Aim:
In the article on jazz at UW-Madison, reproduce the passage that begins with the words "Credit:Michael Foster Rothbart" and stops after "emeritus of music.".

Students can't play with the UW Jazz Orchestra to get performance credits necessary to graduate.
Credit:Michael Foster Rothbart courtesy of UW-Madison University Communications

Does jazz count? Not if you're a college student who wants to graduate as a music major at the University of Wisconsin-Madison.

A Facebook campaign is waging war. In its first day, Friday, the protest site Help Save UW Jazz gathered more than 100 supporters. It's now up to 173. One of the first was Joan Wildman, jazz musician and UW professor emeritus of music.

The protest page is administered by Alyssa Kroes, a graduating senior and member of the UW jazz orchestra.

"I think it's going well," she says of the protest. "Through this past year, especially, our director, James Doherty, has been trying to fight for the rights of jazz. It's been hard to watch."

Her page urges supporters to write to the university chancellor, the dean of students, and the dean of the College of Letters and Science.

At issue is whether or not instrumental performance majors can claim large-ensemble performance credits for jazz. Right now students can get the credits necessary to graduate only by taking orchestra or wind ensemble.

It's odd that the UW's commitment to jazz is even being questioned. In 1971 it gave Duke Ellington an honorary Doctorate of Music. In 1972 he returned for a week-long festival honoring his work. Ellington taught master classes and even penned "The UWIS Suite" in honor of the university.

However, "The fact is, we don't have a jazz degree on the books," says John Schaffer, director of the School of Music.

He's sympathetic. After all, Schaffer plays jazz bass. But it all comes down to money. If he had the budget, "I would have a huge jazz program! I would have a huge jazz program! Yes, yes, yes."

Schaffer says he's worked all year to get jazz added to the curriculum of at least the music education majors, whose degrees are awarded in partnership with the School of Education. He expects the fix to be in by next fall.

He has already been working to do what the protesters want, but quietly. He wants to create an endowed jazz position, and has already found a donor willing to give $1 million, half the amount necessary.

Records provided:
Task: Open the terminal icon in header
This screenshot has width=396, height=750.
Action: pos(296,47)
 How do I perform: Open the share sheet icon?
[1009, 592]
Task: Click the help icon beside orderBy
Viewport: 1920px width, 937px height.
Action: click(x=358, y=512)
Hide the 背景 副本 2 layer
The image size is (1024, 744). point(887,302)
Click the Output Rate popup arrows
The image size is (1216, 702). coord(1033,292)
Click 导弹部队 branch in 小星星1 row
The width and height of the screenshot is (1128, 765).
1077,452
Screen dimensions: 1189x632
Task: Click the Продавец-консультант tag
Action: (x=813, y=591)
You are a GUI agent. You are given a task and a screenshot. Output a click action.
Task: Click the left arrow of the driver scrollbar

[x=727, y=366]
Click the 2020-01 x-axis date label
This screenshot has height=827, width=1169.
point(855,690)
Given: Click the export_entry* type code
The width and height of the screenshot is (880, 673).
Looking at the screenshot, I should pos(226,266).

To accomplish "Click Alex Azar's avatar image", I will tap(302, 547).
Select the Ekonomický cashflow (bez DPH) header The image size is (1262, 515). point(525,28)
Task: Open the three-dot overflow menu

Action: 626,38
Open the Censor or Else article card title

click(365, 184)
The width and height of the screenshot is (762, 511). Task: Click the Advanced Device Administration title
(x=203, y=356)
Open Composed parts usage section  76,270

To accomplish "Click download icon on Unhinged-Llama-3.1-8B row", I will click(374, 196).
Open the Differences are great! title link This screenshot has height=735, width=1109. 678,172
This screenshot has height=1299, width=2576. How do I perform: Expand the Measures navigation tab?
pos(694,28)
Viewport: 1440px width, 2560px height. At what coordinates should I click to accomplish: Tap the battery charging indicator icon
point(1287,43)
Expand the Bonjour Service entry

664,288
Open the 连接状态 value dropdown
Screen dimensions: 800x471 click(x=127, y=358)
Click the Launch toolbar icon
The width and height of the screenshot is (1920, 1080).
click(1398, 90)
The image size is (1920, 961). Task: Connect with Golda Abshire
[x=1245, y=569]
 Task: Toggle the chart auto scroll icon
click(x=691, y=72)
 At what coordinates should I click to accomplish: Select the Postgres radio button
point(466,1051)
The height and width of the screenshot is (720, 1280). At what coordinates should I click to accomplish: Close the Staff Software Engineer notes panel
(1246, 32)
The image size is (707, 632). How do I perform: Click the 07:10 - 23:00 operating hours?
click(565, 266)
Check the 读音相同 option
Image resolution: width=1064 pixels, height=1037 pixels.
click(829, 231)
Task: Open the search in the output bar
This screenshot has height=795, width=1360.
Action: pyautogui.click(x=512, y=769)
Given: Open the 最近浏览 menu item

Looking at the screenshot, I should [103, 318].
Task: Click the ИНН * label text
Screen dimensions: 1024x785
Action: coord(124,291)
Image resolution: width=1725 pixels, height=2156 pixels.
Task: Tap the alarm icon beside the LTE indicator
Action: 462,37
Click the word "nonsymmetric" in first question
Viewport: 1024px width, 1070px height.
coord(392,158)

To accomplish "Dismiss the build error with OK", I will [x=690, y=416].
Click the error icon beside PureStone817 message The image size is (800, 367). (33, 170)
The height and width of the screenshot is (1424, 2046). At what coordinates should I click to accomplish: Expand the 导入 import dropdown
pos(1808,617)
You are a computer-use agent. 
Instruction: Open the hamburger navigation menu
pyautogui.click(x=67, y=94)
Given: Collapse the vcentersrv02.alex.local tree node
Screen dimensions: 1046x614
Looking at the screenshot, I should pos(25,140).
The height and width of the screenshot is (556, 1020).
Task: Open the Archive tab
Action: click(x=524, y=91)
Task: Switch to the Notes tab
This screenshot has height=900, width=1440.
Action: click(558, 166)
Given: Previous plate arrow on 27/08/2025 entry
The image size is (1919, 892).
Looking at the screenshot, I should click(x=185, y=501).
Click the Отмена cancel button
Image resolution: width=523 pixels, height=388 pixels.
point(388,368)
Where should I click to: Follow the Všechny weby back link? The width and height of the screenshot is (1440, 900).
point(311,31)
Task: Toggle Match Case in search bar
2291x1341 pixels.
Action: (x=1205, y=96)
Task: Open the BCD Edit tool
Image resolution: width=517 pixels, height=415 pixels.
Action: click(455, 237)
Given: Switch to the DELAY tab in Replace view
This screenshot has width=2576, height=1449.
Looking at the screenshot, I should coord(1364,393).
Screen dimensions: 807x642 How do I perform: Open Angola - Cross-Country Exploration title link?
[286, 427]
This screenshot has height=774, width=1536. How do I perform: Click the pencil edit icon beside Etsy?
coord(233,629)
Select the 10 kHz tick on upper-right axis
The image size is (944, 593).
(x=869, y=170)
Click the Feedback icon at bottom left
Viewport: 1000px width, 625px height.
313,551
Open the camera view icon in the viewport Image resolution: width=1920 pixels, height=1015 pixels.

Result below:
Credit:Michael Foster Rothbart courtesy of UW-Madison University Communications

Does jazz count? Not if you're a college student who wants to graduate as a music major at the University of Wisconsin-Madison.

A Facebook campaign is waging war. In its first day, Friday, the protest site Help Save UW Jazz gathered more than 100 supporters. It's now up to 173. One of the first was Joan Wildman, jazz musician and UW professor emeritus of music.